When we vapor locked our old Ford woody in the Cal Central Valley, my Dad just cut a grapefruit in half and held one piece up against the the glass sediment bowl on the bottom of the pump. I guess all that juice and pulp absorbed enough heat that the fuel vapor re-condensed and we were on our way. Anytime we headed for Lodi, Turlock or any of those parts of the state during the summer, Dad always carried a couple of grapefruit. Don't ever remember bein' stuck for very long.

Gerry N,

This sounds suspiciously like the old teck-nee-kew of dribbling a pipe tobacco canful of transmission fluid into the carb while holding the foot feed down. That laid a smoke screen of epic proportions across the street and cleaned the crap out of the valve seats on my much loved '50 Ford flathead 8 with three on the tree 'n a fifth under the seat. I always followed with an oil change and a tankful of 100 octane hi-test, remember that?. When I drained the oil after this treatment it was always full of bits of carbon and other crap. I loved that ol' car and cried when I had to sell it. It was still running fine when the odometer went south in about '67, I sold it in '70. Sometimes I wish I still had it.
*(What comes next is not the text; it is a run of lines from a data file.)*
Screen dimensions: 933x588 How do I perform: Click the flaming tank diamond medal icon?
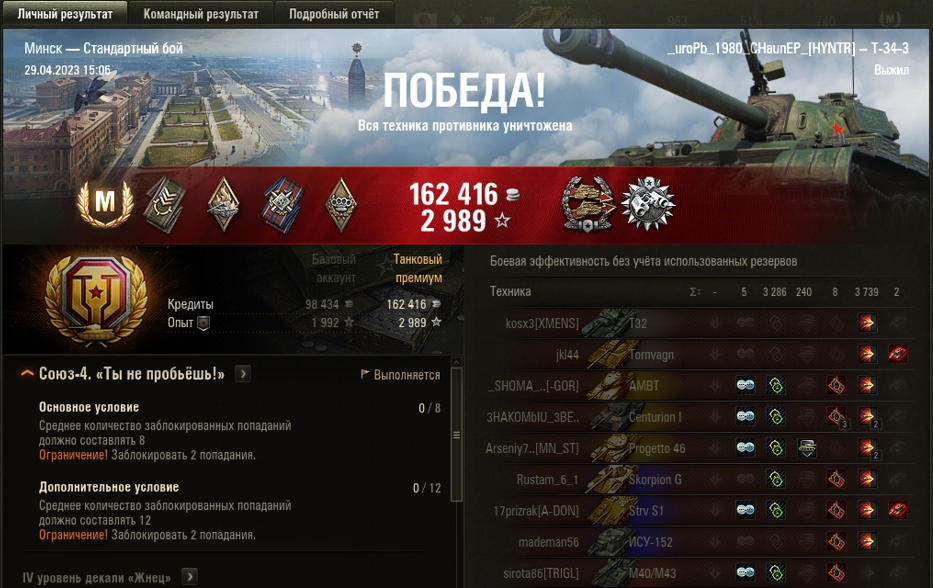pyautogui.click(x=223, y=204)
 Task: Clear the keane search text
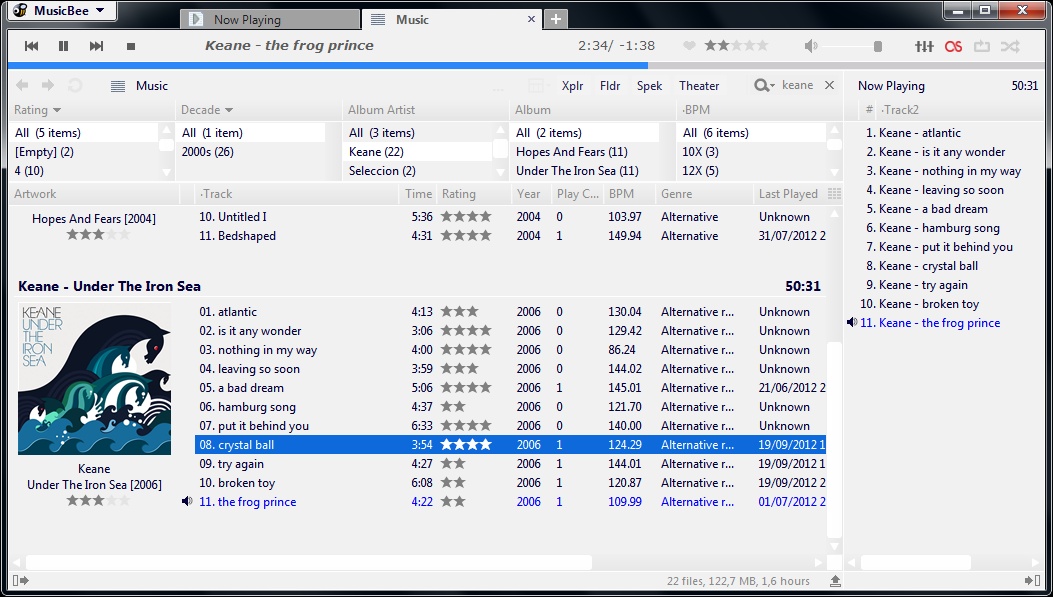click(829, 86)
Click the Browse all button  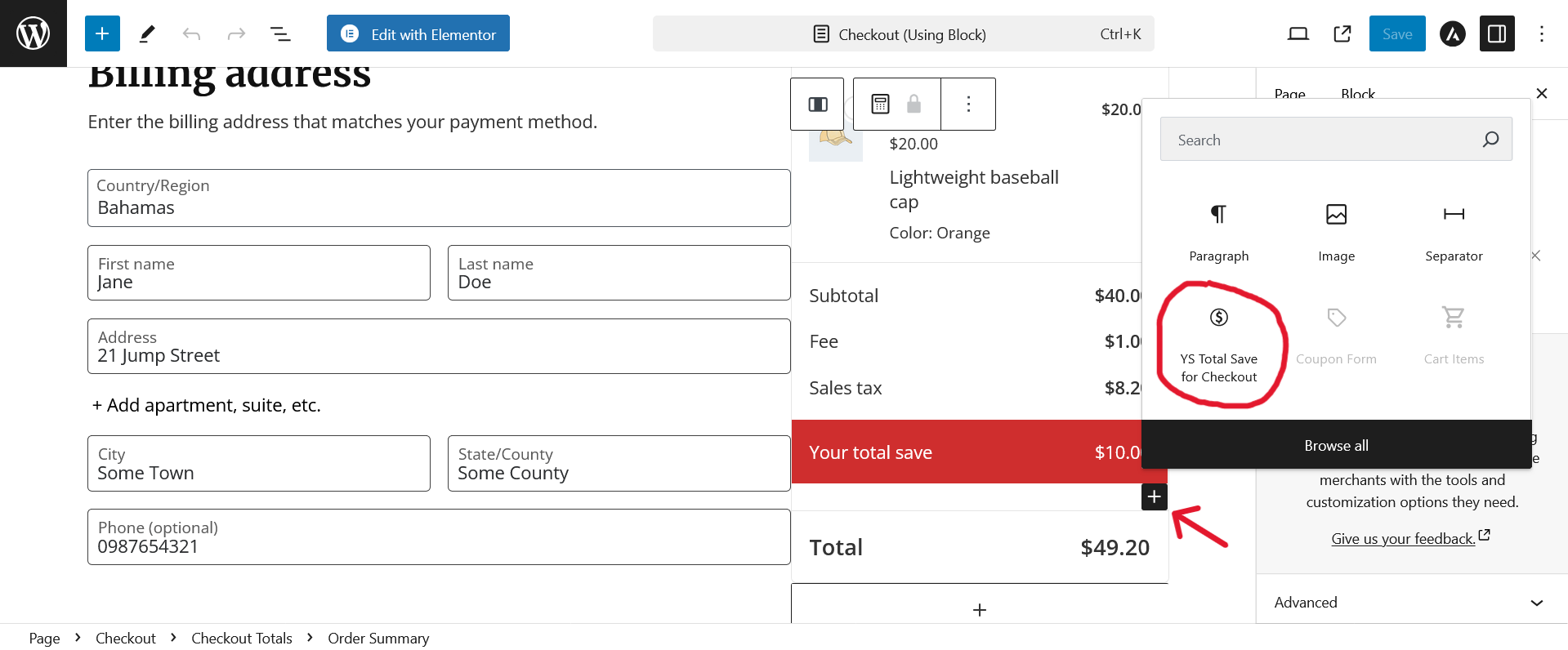pos(1336,446)
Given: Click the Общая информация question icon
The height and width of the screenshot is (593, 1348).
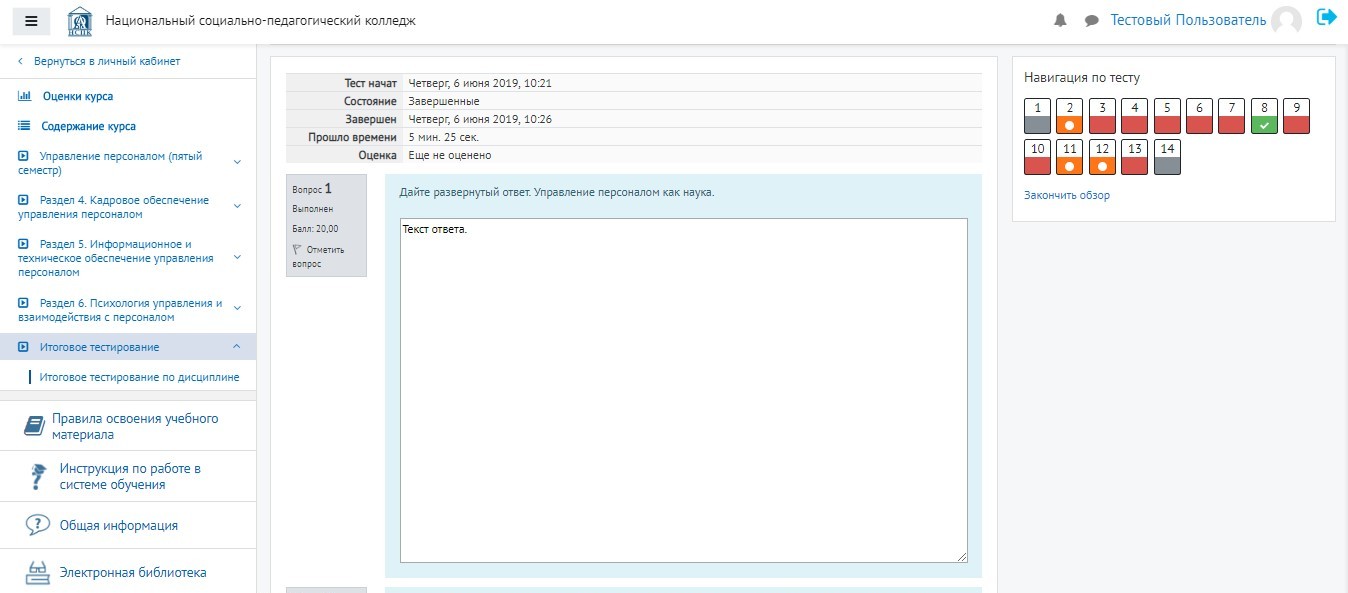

"Fitty Foad", yeah, I remember those. A classmate in Geology 201 had one, so we took his vehicle on the required Field Trip, a caravan which included over 50 vehicles, and trekked all over the back roads of Oregon, with stops at remarkable geologic formations, and camping under the stars over two nights. His Foad had a distressing tendency to vapor-lock, and no one on the trip seemed to have the answer, but then I sacrificed my bath-towel, tore it into strips, wrapped the fuel pump and kept it wet from my Desert Water Bag. My Dad, an old desert rat, had told me of that solution, which he had to use on his Stutz Roadster out in the same country during the CCC days (he was a Camp Doctor). Yep, tales of make-do...

You must have heard of Ed's Red bore cleaner? I'm just wondering if it might be the stuff to trickle in, but first I'd have to find out if the liquid or vapors are going to encounter any plastic parts...


i have sea-foamed a few cars, it does clean them out, and there is a few ways of doing it.

1> just before next oil change, put in a bottle and let it run for about 1 tank of gas.(cleans out the oiling system)
2> put a bottle in to the fuel tank(when tank near empty at the gas station and fill with good gas at a high volume station(next to freeways will turn over the tanks about once a day(some times more then once a day))(cleans out the fuel system)
3> using one of the vacuum hose (brake booster works great for this) and slowly let it pull in the sea foam. keep in mind this will cause the system to smoke like something is wrong, this is normal. (cleans out the intake side).

After doing it i would replace all the plugs, it does work and i have done this in older ford v8 (351C) with ~125k miles and drove it for another 3 years(100K miles) miss that old work truck. it was a tank!

EDITOR'S NOTE: HOOOAHHH! IT WORKED!!! See update, above.